In 1994, Dalienst co-founded the orchestra Afri-Jazz, bringing together veteran musicians from Orchestre Afrisa International and TPOK Jazz alongside younger performers. The band's lineup included Wuta Mayi, Michelino Mavatiku Visi, Papa Noël Nedule, Shaba Kahamba, Youlou Mabiala, Bopol Mansiamina, Pompon Kuleta, Diasi, Ada Muangisa, Serge Kiambukuta, Michel Sax, Monglisha, Caien Madoka, Egide, Djudju, Salo, Armando, and Niau. Their only release, Frappe chirurgicale aérienne ("Aerial Surgical Strike"), came out in 1995 and featured eight songs.

== Illness and death ==
In May 1996, Dalienst was admitted to Brussels' Saint-Pierre University Hospital after experiencing paralysis on the left side of his body. Despite the uncertainty surrounding his diagnosis, he remained hopeful about regaining his health. A surgical procedure later that month revealed the presence of an inoperable brain tumor. His health declined swiftly in the following weeks, and he died on 23 September 1996 at age 49.

== Legacy ==
In December 2001, a commemorative event was held on the terrace of the Officers' Mess (Mess des Officiers) in Brussels, featuring performances by the orchestra Bana Poto-Poto under Bienvenu Roland Faignond, and by musicians Dizzy Mandjeku, Michel Sax, Franck Nkodia, Domsis, Dave Makondele, Malage de Lugendo, Verckys Kiamuangana Mateta, Jeannot Bombenga, and Jean Serge Essous, who performed the hits of Les Grands Maquisards. The program also included songs by Franklin Boukaka, Le Grand Kallé, Docteur Nico, and Tabu Ley Rochereau. The tribute featured speeches, testimonies, dancing, and an autograph session, attended by Dalienst's widow, Thérèse Mavata Nkue, and their children.
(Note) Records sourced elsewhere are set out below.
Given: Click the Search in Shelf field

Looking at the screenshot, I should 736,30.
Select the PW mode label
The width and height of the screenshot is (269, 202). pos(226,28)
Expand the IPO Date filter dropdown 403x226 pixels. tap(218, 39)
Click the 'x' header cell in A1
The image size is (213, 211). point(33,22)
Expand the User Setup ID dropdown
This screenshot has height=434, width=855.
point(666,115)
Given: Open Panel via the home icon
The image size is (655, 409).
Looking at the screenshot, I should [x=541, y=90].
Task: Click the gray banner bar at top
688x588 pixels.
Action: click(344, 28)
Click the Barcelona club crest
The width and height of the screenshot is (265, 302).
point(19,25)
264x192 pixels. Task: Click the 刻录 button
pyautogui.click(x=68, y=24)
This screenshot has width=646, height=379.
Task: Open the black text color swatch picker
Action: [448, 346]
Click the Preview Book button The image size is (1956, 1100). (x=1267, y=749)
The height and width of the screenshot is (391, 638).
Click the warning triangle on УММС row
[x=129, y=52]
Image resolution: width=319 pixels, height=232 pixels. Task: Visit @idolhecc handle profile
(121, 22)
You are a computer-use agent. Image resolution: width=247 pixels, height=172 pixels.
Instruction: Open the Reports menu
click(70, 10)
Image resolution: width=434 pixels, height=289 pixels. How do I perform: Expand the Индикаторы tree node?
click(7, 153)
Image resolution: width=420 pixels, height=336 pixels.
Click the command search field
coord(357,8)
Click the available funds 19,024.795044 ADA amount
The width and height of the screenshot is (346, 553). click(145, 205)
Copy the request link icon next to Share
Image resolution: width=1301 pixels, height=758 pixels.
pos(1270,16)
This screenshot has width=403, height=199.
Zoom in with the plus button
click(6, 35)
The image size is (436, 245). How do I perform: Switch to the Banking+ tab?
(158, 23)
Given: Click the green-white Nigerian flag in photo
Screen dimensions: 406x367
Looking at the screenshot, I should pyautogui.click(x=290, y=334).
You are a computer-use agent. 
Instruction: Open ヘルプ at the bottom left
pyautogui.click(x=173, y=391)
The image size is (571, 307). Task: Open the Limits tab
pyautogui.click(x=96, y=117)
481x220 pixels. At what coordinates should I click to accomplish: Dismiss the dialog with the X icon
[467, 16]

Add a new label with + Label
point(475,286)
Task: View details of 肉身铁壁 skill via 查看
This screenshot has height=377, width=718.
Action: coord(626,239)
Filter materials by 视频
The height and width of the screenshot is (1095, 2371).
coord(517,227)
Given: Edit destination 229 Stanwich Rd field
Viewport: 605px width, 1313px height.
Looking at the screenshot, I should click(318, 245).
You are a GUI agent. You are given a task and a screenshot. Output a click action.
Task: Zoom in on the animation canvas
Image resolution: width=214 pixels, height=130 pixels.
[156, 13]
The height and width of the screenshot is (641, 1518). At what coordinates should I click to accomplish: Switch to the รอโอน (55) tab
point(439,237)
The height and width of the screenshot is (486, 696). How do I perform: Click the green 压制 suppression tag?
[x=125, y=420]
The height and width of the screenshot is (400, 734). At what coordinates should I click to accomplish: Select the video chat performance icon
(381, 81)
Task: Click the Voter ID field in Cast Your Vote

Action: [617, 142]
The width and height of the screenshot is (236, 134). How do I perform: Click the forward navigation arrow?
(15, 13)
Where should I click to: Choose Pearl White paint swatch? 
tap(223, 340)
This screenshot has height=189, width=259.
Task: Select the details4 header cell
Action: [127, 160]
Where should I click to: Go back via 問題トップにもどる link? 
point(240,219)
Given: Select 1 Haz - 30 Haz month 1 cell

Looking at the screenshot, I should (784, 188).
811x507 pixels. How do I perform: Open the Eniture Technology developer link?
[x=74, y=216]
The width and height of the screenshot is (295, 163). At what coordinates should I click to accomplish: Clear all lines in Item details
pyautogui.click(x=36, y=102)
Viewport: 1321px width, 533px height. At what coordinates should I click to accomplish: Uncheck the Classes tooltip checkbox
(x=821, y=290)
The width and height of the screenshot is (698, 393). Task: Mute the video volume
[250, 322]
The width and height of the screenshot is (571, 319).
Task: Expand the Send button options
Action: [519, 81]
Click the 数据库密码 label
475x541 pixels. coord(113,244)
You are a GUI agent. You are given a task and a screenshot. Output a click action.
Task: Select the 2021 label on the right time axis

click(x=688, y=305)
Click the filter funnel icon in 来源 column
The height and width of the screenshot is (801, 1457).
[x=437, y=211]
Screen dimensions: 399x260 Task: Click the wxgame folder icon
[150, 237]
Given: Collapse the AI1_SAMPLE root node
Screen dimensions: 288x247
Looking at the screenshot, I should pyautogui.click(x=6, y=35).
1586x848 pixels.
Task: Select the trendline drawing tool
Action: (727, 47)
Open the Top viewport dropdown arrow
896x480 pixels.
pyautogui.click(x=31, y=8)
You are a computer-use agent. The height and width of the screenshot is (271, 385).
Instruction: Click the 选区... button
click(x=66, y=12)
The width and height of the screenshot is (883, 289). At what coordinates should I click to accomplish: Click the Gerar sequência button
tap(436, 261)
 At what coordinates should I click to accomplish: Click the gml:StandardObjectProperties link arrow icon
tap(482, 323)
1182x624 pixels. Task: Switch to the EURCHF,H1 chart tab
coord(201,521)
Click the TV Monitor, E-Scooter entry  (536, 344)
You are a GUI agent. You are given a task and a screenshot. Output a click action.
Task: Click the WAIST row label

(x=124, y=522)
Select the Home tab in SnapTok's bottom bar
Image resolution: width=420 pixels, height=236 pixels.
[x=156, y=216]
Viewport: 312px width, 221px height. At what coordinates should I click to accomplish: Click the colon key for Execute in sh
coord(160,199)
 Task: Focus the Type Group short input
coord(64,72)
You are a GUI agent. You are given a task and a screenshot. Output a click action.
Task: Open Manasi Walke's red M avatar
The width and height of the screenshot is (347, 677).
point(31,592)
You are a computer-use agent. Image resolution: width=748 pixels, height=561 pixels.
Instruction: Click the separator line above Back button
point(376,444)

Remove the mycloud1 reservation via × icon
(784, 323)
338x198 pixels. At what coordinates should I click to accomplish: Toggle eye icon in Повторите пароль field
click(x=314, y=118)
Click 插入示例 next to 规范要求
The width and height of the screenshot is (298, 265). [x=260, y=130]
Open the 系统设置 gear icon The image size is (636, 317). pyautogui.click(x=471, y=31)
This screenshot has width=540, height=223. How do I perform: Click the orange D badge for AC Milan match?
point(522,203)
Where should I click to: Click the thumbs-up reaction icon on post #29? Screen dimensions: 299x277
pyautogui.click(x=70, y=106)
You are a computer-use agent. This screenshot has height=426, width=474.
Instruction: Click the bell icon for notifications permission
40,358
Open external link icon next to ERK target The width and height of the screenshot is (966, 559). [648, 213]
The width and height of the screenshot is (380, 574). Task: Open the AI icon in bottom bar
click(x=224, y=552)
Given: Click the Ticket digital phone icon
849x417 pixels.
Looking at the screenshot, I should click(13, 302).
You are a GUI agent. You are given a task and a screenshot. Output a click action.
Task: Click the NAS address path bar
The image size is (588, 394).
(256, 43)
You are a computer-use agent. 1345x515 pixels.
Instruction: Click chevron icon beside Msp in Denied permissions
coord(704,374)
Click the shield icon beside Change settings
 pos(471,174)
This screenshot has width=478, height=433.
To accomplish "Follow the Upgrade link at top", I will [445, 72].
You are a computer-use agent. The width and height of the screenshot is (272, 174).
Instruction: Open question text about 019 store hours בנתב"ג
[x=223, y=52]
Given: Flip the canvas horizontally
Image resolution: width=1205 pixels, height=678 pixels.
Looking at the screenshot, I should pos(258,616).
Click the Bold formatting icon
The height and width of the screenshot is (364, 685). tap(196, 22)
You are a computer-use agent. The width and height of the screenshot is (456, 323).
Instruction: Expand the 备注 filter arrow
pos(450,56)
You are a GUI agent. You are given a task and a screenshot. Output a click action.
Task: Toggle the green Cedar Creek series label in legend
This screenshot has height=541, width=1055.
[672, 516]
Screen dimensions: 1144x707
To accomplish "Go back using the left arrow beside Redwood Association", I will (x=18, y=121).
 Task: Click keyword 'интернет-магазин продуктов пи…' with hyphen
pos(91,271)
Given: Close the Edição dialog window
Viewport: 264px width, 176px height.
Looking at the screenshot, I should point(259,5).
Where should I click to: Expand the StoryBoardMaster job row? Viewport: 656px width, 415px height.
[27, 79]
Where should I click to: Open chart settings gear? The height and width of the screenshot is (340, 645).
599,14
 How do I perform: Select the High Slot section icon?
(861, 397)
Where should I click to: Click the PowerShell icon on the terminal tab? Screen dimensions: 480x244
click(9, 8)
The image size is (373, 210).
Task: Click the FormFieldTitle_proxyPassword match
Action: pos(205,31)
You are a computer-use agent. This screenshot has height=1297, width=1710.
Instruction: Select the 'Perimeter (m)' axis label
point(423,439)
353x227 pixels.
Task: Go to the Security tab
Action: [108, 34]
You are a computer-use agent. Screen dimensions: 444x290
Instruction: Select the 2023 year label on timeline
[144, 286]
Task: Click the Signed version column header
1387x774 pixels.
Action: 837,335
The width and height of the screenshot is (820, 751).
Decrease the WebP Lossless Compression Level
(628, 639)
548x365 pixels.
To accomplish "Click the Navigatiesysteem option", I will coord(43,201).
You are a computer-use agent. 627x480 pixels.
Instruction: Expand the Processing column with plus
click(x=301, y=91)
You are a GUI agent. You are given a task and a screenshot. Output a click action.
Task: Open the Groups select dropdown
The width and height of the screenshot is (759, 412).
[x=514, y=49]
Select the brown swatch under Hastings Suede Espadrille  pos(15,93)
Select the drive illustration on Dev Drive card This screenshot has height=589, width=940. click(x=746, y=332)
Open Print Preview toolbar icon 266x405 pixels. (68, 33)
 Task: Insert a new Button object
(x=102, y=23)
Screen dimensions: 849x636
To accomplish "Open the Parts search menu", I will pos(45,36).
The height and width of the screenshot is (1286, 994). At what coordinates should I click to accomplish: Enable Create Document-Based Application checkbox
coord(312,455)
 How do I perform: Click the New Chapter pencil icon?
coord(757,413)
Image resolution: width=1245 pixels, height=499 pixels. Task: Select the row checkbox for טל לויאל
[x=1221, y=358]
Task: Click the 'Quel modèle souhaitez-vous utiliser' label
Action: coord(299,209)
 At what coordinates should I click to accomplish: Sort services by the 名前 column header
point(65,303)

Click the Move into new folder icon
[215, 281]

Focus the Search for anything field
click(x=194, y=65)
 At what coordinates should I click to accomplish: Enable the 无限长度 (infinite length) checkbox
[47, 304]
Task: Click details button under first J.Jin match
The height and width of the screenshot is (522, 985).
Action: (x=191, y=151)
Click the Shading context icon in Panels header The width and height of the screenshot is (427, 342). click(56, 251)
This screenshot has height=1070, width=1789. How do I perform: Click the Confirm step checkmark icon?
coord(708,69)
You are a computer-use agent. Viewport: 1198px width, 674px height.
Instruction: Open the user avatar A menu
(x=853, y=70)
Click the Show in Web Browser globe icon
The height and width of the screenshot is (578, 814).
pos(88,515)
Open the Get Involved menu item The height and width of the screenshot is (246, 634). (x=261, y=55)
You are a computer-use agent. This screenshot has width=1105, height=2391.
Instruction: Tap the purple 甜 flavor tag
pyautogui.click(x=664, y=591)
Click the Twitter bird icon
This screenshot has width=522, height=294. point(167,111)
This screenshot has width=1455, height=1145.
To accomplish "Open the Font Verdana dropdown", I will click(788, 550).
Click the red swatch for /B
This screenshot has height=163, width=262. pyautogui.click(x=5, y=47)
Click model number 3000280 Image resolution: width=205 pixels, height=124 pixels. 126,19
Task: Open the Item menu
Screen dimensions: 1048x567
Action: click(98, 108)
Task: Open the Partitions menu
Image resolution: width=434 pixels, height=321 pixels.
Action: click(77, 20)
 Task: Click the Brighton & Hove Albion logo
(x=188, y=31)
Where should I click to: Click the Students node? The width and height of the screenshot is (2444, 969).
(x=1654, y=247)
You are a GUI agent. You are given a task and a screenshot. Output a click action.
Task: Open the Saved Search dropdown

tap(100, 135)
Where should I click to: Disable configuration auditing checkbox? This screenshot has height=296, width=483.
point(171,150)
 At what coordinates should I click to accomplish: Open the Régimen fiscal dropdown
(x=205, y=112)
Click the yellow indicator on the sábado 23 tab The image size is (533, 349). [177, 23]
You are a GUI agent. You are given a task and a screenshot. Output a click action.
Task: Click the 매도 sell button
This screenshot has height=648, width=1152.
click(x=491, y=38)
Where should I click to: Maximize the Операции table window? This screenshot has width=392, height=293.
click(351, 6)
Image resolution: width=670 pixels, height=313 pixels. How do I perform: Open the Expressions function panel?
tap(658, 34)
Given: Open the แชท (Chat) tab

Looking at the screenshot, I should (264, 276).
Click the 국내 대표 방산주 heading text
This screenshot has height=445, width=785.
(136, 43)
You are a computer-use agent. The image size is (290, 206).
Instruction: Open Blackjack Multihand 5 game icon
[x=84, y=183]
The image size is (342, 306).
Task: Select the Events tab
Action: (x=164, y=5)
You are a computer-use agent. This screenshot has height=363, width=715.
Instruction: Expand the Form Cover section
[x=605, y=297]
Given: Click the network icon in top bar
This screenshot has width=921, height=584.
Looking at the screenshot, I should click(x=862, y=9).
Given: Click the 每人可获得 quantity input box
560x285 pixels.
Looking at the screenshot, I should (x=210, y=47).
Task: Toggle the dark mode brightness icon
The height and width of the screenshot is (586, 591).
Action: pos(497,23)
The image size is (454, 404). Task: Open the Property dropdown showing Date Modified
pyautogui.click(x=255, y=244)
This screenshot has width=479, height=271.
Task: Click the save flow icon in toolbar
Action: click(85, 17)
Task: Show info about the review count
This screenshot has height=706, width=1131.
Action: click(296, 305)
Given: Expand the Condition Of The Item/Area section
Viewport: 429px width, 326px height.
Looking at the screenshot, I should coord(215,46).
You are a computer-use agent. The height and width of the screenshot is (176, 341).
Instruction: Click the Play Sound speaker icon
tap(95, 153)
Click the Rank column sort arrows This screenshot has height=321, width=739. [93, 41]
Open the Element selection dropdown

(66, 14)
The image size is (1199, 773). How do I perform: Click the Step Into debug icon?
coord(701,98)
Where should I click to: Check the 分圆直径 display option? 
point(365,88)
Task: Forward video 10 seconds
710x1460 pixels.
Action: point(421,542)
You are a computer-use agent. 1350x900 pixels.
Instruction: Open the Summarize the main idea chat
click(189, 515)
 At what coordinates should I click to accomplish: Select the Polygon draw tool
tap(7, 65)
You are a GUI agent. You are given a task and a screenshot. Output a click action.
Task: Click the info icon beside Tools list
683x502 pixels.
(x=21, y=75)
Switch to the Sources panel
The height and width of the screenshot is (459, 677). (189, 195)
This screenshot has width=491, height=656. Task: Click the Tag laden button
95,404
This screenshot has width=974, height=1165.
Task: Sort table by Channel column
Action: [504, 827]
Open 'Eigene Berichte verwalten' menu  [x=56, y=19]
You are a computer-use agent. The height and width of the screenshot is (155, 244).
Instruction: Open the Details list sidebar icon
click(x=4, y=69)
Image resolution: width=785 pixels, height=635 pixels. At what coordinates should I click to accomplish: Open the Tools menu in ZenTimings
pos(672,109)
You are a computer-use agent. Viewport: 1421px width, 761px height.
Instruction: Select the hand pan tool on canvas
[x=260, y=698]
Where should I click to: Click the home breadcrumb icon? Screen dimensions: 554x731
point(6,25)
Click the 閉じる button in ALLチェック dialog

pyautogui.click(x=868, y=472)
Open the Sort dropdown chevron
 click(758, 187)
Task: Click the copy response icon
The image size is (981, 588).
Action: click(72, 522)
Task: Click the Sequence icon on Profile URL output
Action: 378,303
During a later edition of the Kora Awards, the Malian singer Salif Keita, when invited by a Kinshasa television presenter to perform a song by a Congolese musician, chose Dalienst's "Muzi".

In conjunction with these tributes, writer Jean-Claude Gakosso published the biography Ntesa Dalienst et la sublime épopée des Grands Maquisards. The 95-page work, presented in a semi-novelized format, documents Ntesa's life, the history of Les Grands Maquisards, and the music of the two Congos.

== Personal life ==
In 1974, after a three-year courtship, he married Thérèse Mavata Nkue, with whom he had four children, including the singer Christelle Ntesa (known professionally as Christy Lova). Their union influenced his work, inspiring many of his romantic compositions, evident in the songs "Mamie Zou" and "Dodo" from his 1987 album Mamie Zou.